This is Faith in Play #57: Heroes, for August 2022.
I have a list of topic suggestions from readers to which I occasionally refer. Among the suggestions are lists of archetypes for that miniseries, many of which I don’t understand myself–but the word “hero” appears on several different lists, including Joseph Campbell’s and Carl Jung’s, and while it has much in common with some of the other archetypes we’ve discussed, there might be something significant in it.
In the movie Legend (the 1985 Ridley Scott fantasy film with Tom Cruise, Mia Sara, and Tim Curry, which I have not seen it far too long), the dwarf(?) Gump explains to the forest boy Jack that they are going to need a hero, and describes some of the necessary traits of such a bold and strong person. Jack asks, “Where can we find such a person?”

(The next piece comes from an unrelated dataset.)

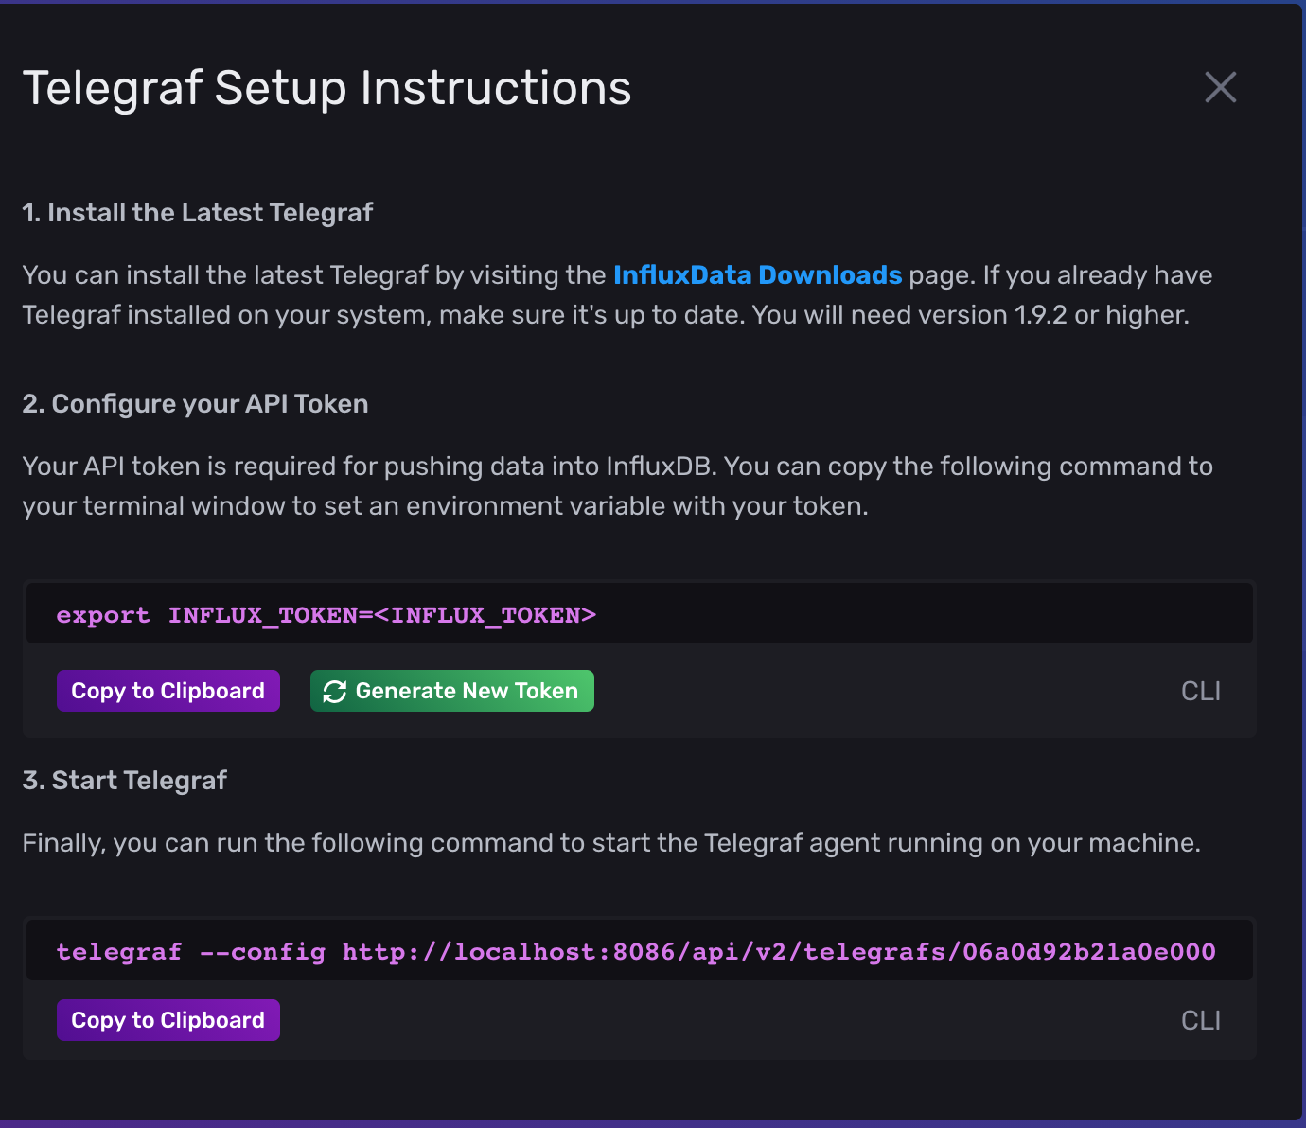Click Copy to Clipboard under the telegraf command

click(x=168, y=1020)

Gump replies, curtly, “You’ll do.”
That on some level encapsulates the nature of the hero. Jack is typical, but Luke Skywalker of Star Wars is similar, or Galen of Dragonslayer, or Frodo Baggins in The Lord of the Rings, the unpromisingly ordinary individual who lands in this position, that someone has to do something and it falls to him, or her, to do it.
We are immediately attracted to this positive aspect of the hero, that he is willing to do what must be done without regard for whether he believes himself able to do it. When the angel called Gideon a “mighty warrior”, the young man must have thought the messenger had the wrong address; but when he asked where the deliverance of God from the Midianites was, and the angel told him that God had sent him for this, he rose to the occasion and started taking steps to face the enemy. It is that heroic sense of, “I’m not qualified to do this, but it has to be done, and I seem to be the only one available.”
The problem with heroes, as we saw with warriors and knights, and in a similar way with wizards, is that there is the temptation to believe that you are somehow privileged, that because you have done this great deed you earned a special place in the world, deserve special treatment, should be accorded accolades. It is the rare hero who can respond that he was an ordinary person when this all began, and he is still an ordinary person and doesn’t expect anyone to think otherwise.
In this we see something of God’s grace and our response. The hero is presented with an opportunity to do something so good it might be great, and he does it. After that, the question is whether he recognizes that this was something anyone could have done, that he just happened to be the one to do it, or whether he thinks he has now earned something, become deserving of something. That we are sometimes called on by God to do great things does not make us great people; we may be heroes, but in being heroes we have to remember that we are ordinary people. As someone has said, you are an important and valuable specially gifted individual, just like everyone else. That is an important part of being a hero.
Of course, the word “hero” is used for a lot of other types, such as Conan or Superman; but perhaps that is a different archetype, the superhero. Maybe we’ll come back to that.